ADR: Enabling User Context in Ingestion
Currently Ingestion Jobs in OSDU like CSV Parser, Manifest Ingestion etc. uses Service Account Token while calling any OSDU Service APIs like Storage/Dataset, which means any Authorization checks happening for API Access or Data Level Access (ACL checks in Storage service) is based on permission level of Service Account rather than based on the User who initiated the Ingestion in the first place.
Therefore, the Users indirectly gets highest level of permissions in OSDU which can be used to modify data of other users in the system (a scenario from CSV Parser will be discussed later to understand the issue better). This problem is not just specific to Ingestion but can be true for any service which performs long running jobs and is relying on Service Account Token. For rest of this ADR we will discuss Ingestion Scenario and related flows to highlight the problem and solution, but as said it can be applicable to OSDU in general.
This is the similar problem raised in the Issue - osdu/platform/data-flow/ingestion/csv-parser/csv-parser!219 (closed)
And proposed temporary fix - osdu/platform/data-flow/ingestion/csv-parser/csv-parser!219 (closed)

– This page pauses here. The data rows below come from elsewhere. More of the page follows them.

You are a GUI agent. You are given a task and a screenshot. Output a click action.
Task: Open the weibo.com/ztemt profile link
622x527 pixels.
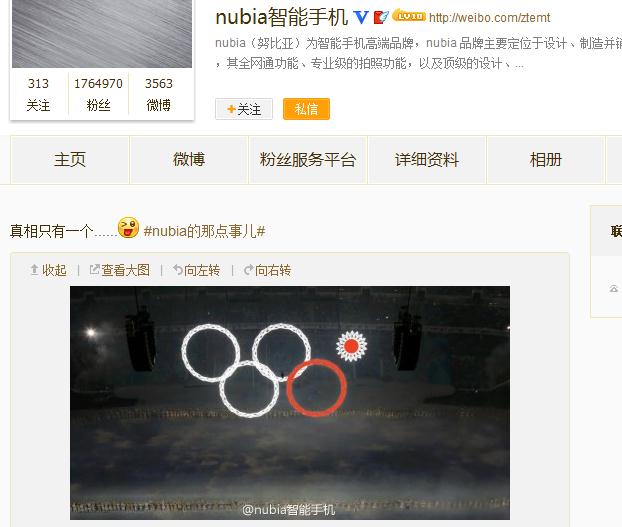click(490, 18)
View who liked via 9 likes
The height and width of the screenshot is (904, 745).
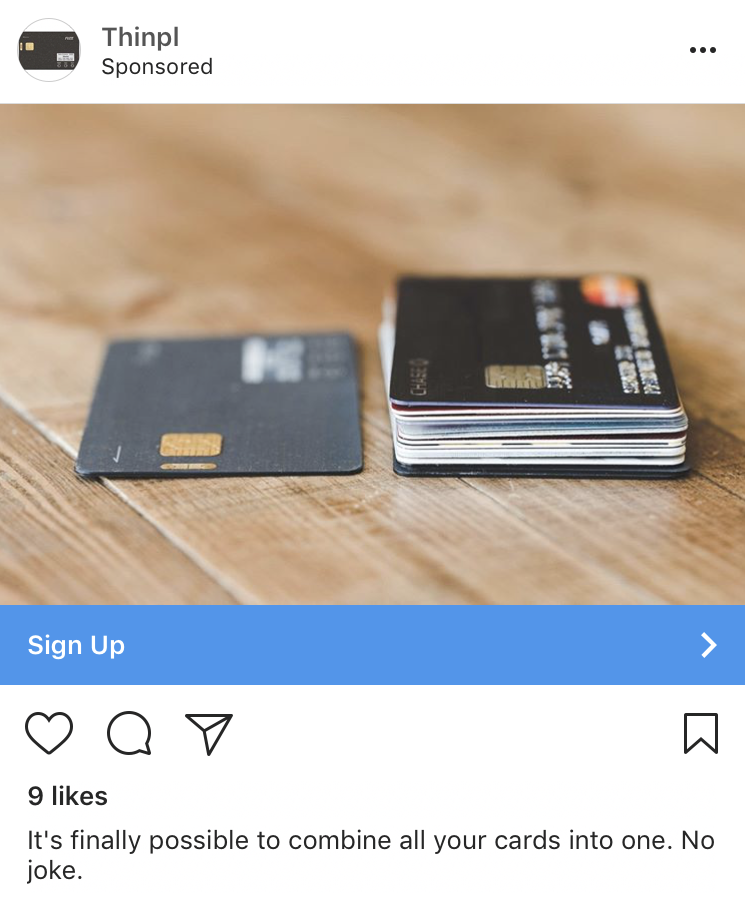[67, 796]
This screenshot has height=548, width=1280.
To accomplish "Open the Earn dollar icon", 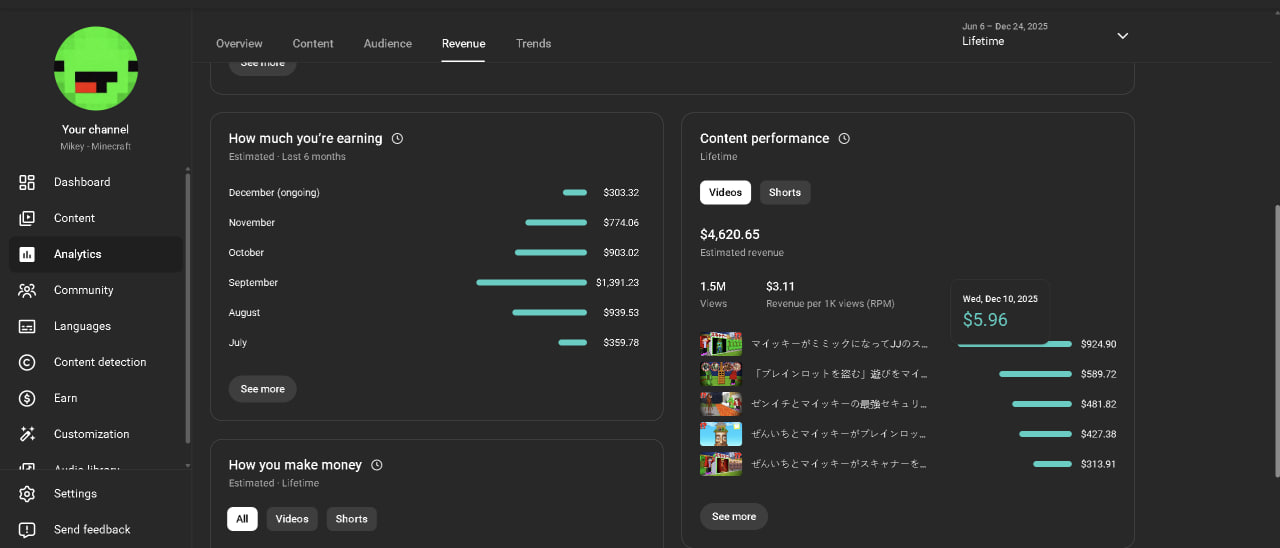I will [27, 398].
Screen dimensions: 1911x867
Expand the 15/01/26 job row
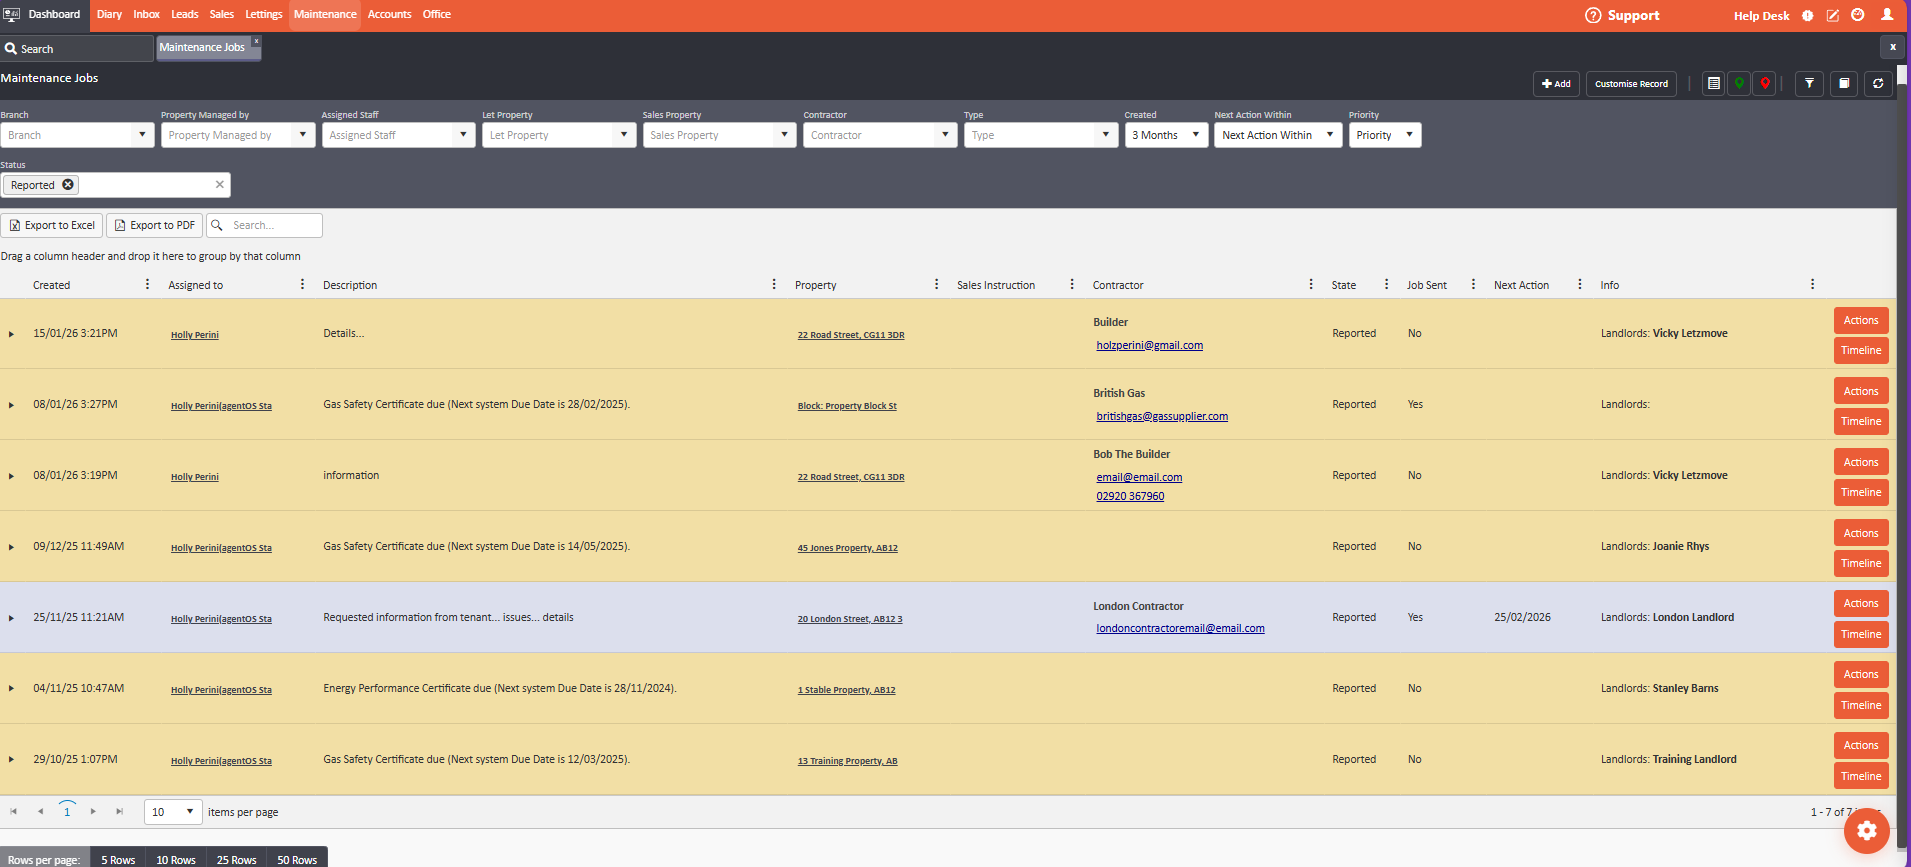[11, 334]
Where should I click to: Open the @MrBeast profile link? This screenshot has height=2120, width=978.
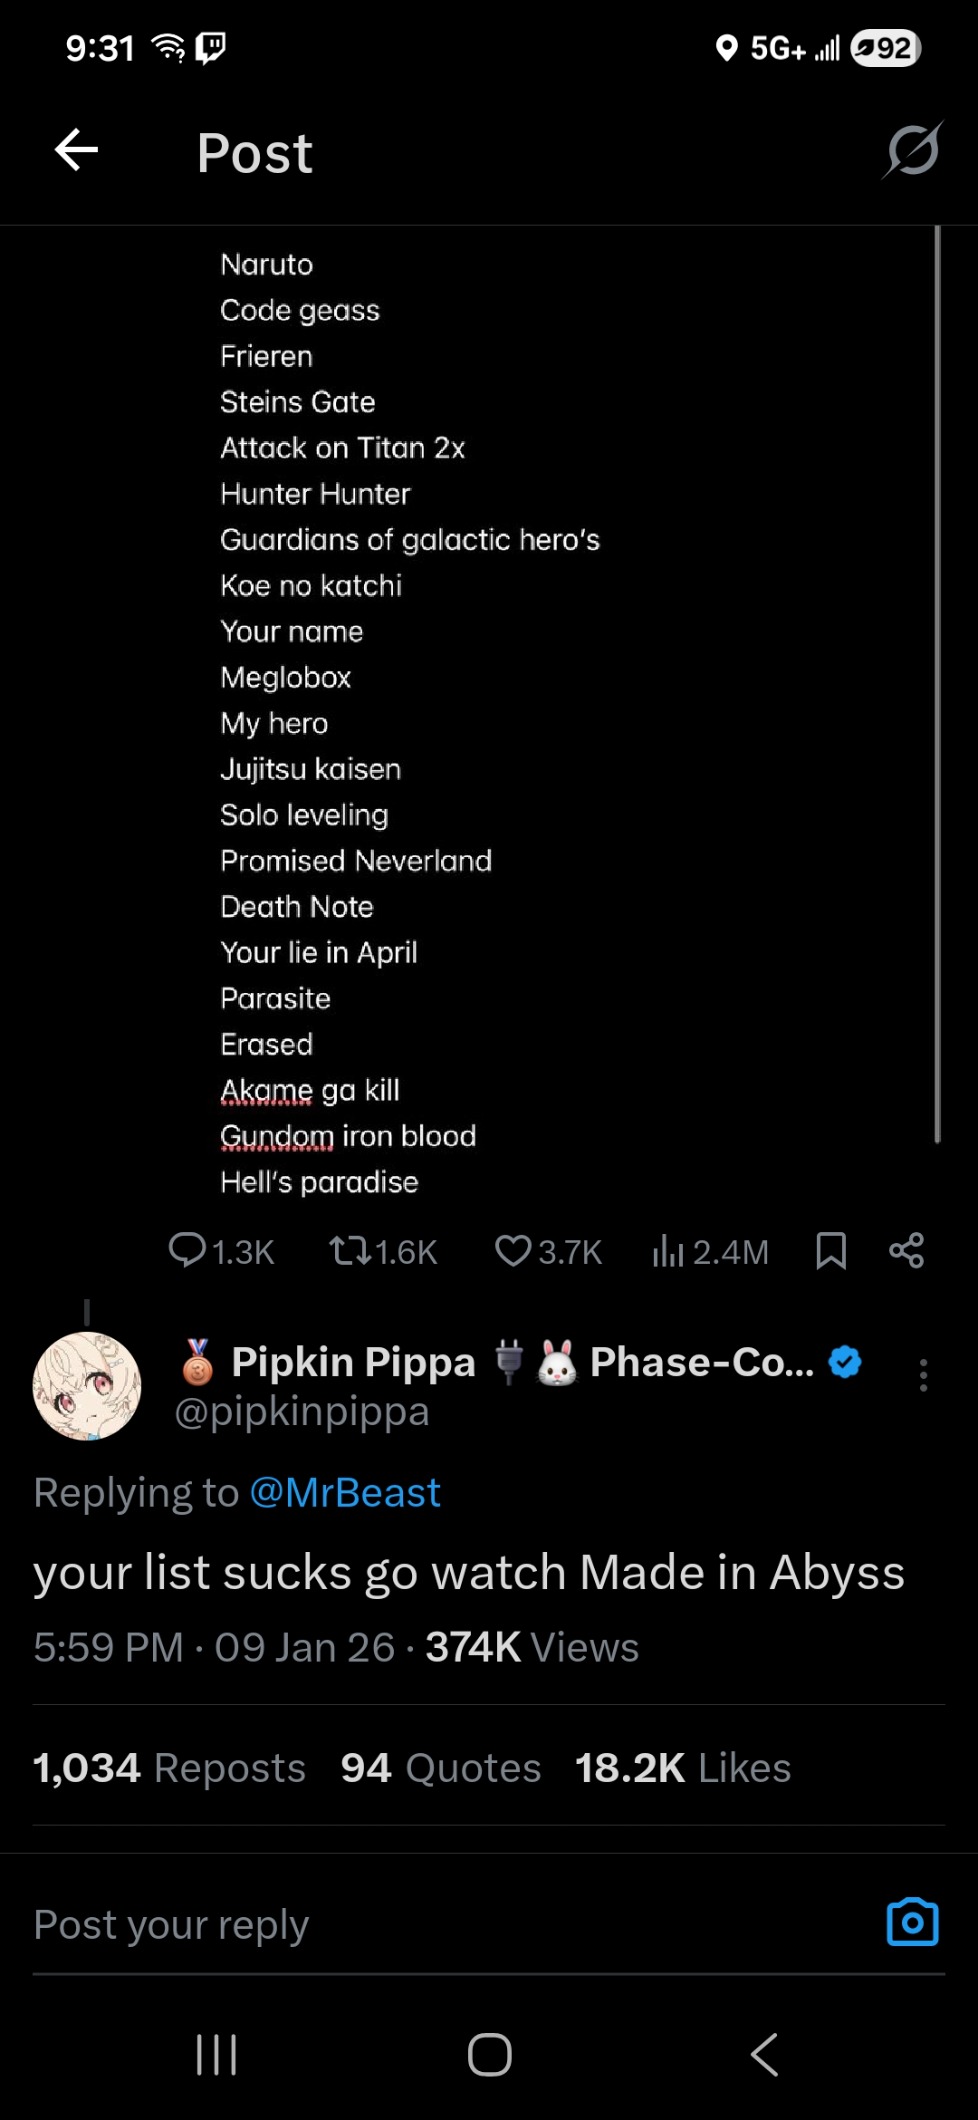pos(345,1492)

This ADR is targeting to solve it holistically for similar use cases
Note – In this ADR all the references to Service Account Token means the Service Account Token used by OSDU Services internally for any Service to Service calls, so this is kind of a privileged user. We are not referring to any external Service accounts which might be getting used by Clients for external applications
- Why can't these long running Jobs rely on User Tokens passed in request Headers by the End User? - Because of long running nature of jobs Tokens will eventually expire and would require renewal, and System can't renew these User Tokens as it can't have access to User specific Credentials and Auth Codes
Scenario to Understand this Issue
In CSV Ingestion IDs of Record generated are predetermined by using Natural Keys [Code Link] And there is possibility of two users ingesting records with same Ids
Now say User A invoked CSV Ingestion where he tried to ingest an existing record again (created by a different User B with xyz ACLs). User A who is trying to effectively update this record may not have access to the ACLs associated with it but since the Ingestion Job uses Service Account Token, ACL validations will succeed in Storage service Create/Update Record flow (Service Accounts are part of
users.data.root group which gives them access over entire data in the system)
As a result User A updated records created by User B resulting in data loss for original user which is not expected behavior and a major gap in Authorization. Similar issue can happen in Manifest Ingestion as well, if a user tried to Ingest Manifest with same Record IDs.
Key Issue to Address
Any Flow which is invoked by an External User should preserve user context and use the same for Authorization, hence for any User to Service Call and subsequent internal Service to Service Calls should use user identity (context)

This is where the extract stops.